Szczecin war die vorletzte Station der choreografischen Reise Terrestrial Transit, die von Berlin über Ponderosa/Stolzenhagen nach Szczecin bis an die Ostsee reichte, eine langsam mäandernde Reise, die immer wieder in kleineren Ortschaften halt machte, um alte Beziehungen wiederaufzunehmen und neue Erfahrungen auszutauschen und in Form einer filmischen Tagebuch-Collage von der Filmemacherin Stella Horta festgehalten wurde. Das Konzept für dieses Projekt war hier mehr als nur ein formaler Score: Es geht um Fragen, die die unterschiedlichen künstlerischen Protestformen im ehemaligen Ostblock und dem Westen berühren. Um die diametral sich gegenüberstehenden Auffassungen von Individuum und Gesellschaft, vom Einzelnem und dem Kollektiv damals, heute, in Zukunft …

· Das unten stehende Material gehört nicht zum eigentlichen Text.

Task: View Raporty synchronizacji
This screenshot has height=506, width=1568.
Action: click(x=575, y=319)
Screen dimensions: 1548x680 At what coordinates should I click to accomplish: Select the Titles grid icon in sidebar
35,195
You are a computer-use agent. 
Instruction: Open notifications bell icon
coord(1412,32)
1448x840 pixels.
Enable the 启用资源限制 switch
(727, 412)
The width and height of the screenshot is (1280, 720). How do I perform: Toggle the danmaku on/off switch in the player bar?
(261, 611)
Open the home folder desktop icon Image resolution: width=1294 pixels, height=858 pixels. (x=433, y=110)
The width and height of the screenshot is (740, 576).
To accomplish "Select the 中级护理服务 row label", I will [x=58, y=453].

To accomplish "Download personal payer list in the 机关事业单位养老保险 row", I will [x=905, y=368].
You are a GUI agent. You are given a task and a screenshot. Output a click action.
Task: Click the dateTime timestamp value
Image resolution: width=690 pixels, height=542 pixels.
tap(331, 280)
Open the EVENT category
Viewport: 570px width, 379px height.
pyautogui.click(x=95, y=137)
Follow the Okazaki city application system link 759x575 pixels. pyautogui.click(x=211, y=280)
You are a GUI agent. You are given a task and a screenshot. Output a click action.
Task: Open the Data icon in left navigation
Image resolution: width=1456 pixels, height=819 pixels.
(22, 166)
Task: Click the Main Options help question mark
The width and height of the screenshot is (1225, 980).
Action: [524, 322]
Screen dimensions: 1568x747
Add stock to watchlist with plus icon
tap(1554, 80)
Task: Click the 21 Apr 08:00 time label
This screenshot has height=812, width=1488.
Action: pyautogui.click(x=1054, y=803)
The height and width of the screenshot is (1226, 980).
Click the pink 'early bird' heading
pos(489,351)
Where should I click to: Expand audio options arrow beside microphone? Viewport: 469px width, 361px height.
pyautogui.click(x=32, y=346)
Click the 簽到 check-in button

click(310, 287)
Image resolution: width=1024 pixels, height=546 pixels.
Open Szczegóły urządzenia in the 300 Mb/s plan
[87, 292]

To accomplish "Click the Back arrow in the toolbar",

Und vielleicht nicht zuletzt darum, wie die Perspektive einer „Verwobenheitsseismografie“ (Eva von Redecker), also einer radikalen Ko-Präsenz von Simultanitäten, gerade im Tanz gewonnen werden kann. Und, in den Worten der Schriftstellerin Olga Tokarczuk, auf die sich Eva von Redeckers Wortschöpfung bezieht, darum, „[…] die ultimative Tatsache anzuerkennen, dass alle Dinge, die existieren, wechselseitig zu einem Ganzen verbunden sind, auch wenn uns die Zusammenhänge zwischen ihnen noch nicht bekannt sind. Alles zu sehen, bedeutet auch, eine ganz andere Art von Verantwortung für die Welt anzunehmen, denn es wird offensichtlich, dass jede Geste ,hier‘ mit einer Geste ,dort‘ verbunden ist[…].“** Ensemble dancemaking mit seinen Assemblagen und immer weiter ausschweifenden Assemblierungen ist ein Versuch mit dieser letztlich ökologischen Sicht auf die Welt.

** Olga Tokarczuk, Nobel Lecture 2018, https://www.nobelprize.org/prizes/literature/2018/tokarczuk/lecture/

Jette Büchsenschütz arbeitet an der Schnittstelle von Text und Dramaturgie im Bereich Tanz und Performance – meistens in Berlin. Sie hat einen Hintergrund in Sinologie sowie Tanzwissenschaften und arbeitet seit 2021 mit Cranky Bodies a/company zusammen.